Questions

questionsHave you ever had the chance to meet with a professor, colleague, writer, or even an older family member and did not know what to say or ask? A person with so much knowledge, and you resort to talking about the weather.

Over the years I have met many professors over lunch. Tired of banal small talk, I began collecting and creating questions to ask. The main goal of these questions is to get a thoughtful conservation going (as such yes/no questions do not work well here). In these conversations, I hope to learn something new (a fact, concept, or perspective), gain advice and tips, and get an idea about the person’s personality. Other questions are just out of sheer curiosity.

Some of the questions are written for scientists, but can easily be altered to fit almost any interviewee. A word of caution: I think the best questions are genuine, so if you are not feeling it, don’t ask it.

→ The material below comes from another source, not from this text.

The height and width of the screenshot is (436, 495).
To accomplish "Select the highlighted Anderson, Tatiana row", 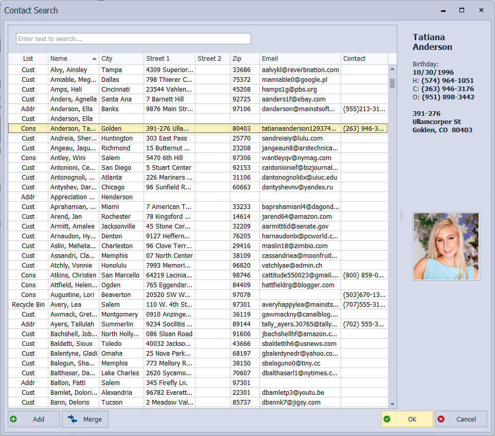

So how do you segue from an introduction into asking such questions? I usually just say “Well, if you don’t mind, I have some questions for you.” This has always worked for me.

Questions:

  1. What does your daily routine look like? Do you set aside certain parts of the day for writing or thinking?
  2. What do you think is the main way you acquire new information—reading and/or reviewing papers, conferences, seminars, or discussing science with colleagues?
  3. Do you have an informal mentor? Who do you go to when you want comments on a grant or manuscript, or to run an idea by?
  4. Being productive is easy when you are motivated—what motivates you?
  5. Do you think science research should be hypothesis-driven or discovery-based (exploratory)?
  6. What is your favorite paper you have published, and why?
  7. What do you think the goal of a Ph.D. in the sciences is?
  8. If you could go back in time and tell your grad-student self some piece of advice, what would it be?
  9. If you could go into a whole new field of science what would it be?
  10. What are some big or important sacrifices you’ve made to achieve success?  What are your feelings or attitudes toward those choices/sacrifices?
  11. What is the last book you read?
  12. Where do you get your news?
  13. What is one idea you have that your friends or colleagues think is crazy? For instance, near the end of his career, the Nobel laureate Linus Pauling thought vitamin C could cure cancer, which recently has regained interest.1
  14. What concept/theory in science (or life) do you think is the most profound?
  15. Who tells you when you’re wrong?
  16. What was a very productive mistake that you’ve made?
  17. What do you wish you had more time to do?/ What don’t you spend enough time doing?
  18. If you had 24 hours left to live, who would you be with within 23 hours?
  19. What is your next great adventure?
  20. What is one of the kindest things someone has ever done for you?
  21. What makes you feel really alive?
  22. What is the best compliment you have ever received?
  23. When was the last time you felt most creative?
  24. What do you fight for?
  25. Describe a perfect day?
  26. Do you want your children (if you have any) to be like you?
  27. What do you think you spend too much time doing?
  28. When is the last time you felt like you authentically expressed yourself?
  29. If you could meet any famous person (dead or alive) who would it be?
  30. What do you think the top goals of a scientist should be?

This is a running list that will be updated periodically.

1http://www.sciencemag.org/news/2015/11/vitamin-c-kills-tumor-cells-hard-treat-mutation

Questions 17-29 were graciously provided by Kip.